If you think it’s taken longer than usual to add 100TB to the total, you’re right. The truth is, the SSDs have been on hiatus, and so have I. The drives hit the 600TB mark about a week before I was scheduled to escape to Thailand for a two-week vacation. Since our subjects have been working pretty much non-stop since August, I figured they could use a break, too. Their vacation would be a working one, though. Instead of spending their time on sun-soaked beaches with cold beers in hand, the drives participated in another unpowered data retention test.

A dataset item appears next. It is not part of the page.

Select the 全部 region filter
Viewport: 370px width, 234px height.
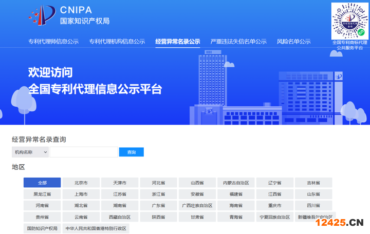pyautogui.click(x=42, y=183)
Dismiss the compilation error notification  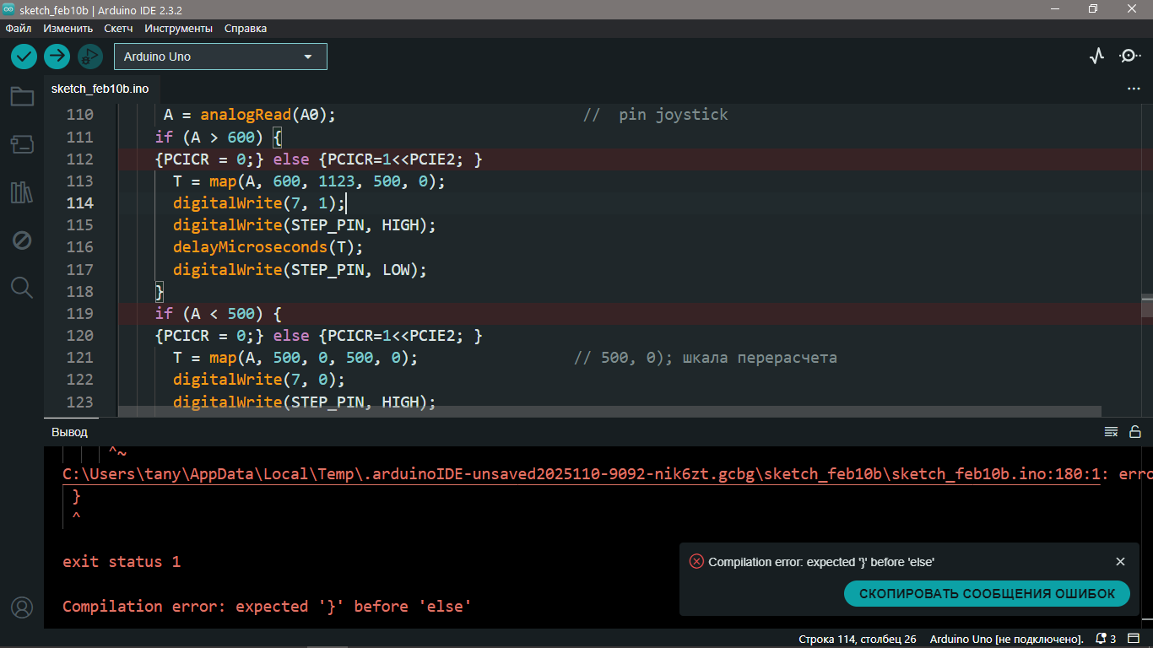(x=1120, y=562)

The Samsung 840 Series kicked out a spate of unrecoverable errors when we conducted our first retention test after 300TB of writes, so we were curious to see how it and the others would fare in a longer unpowered test. We have more bad blocks to report for several of our candidates, including a couple of MLC-based drives, plus another set of performance results. Let’s get started.

Those unfamiliar with our endurance experiment would do well to start with this introductory article, which explains our methods in greater detail than we’ll indulge here. The concept is pretty simple. Flash-based storage has a limited tolerance for writes, so we’re writing loads of data to a bunch of SSDs to see how much they can take. We’re also monitoring drive health and performance to observe what happens as the flash degrades.

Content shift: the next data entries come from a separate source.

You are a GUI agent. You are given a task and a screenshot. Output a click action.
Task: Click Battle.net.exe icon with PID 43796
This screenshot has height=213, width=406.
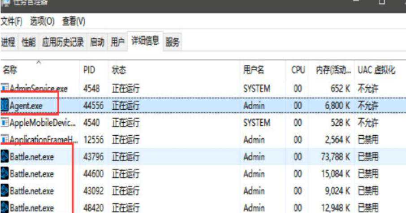point(5,157)
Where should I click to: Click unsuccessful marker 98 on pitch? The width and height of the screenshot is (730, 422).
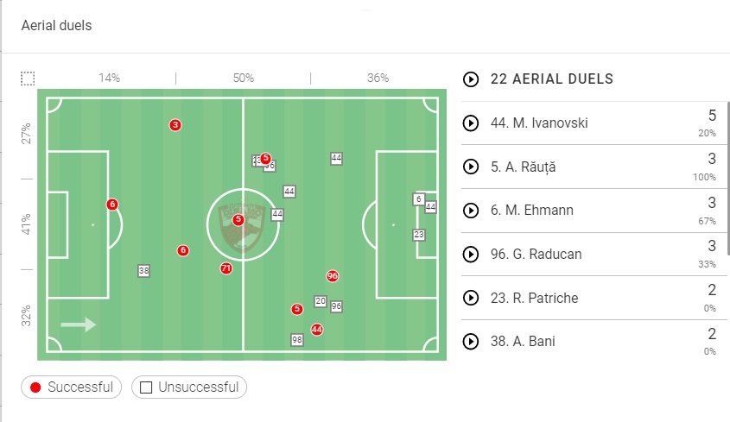[297, 340]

Our test subjects include six SSDs designed for consumer desktops and notebooks: the Corsair Neutron GTX 240GB, Intel 335 Series 240GB, Kingston HyperX 3K 240GB, and Samsung 840 Pro 256GB, which are all based on two-bit MLC flash, and the Samsung 840 Series 250GB, which uses three-bit TLC NAND. The drives are being tested with incompressible data, and we have a second HyperX unit that’s being tested with compressible data to explore the impact of SandForce’s write compression tech.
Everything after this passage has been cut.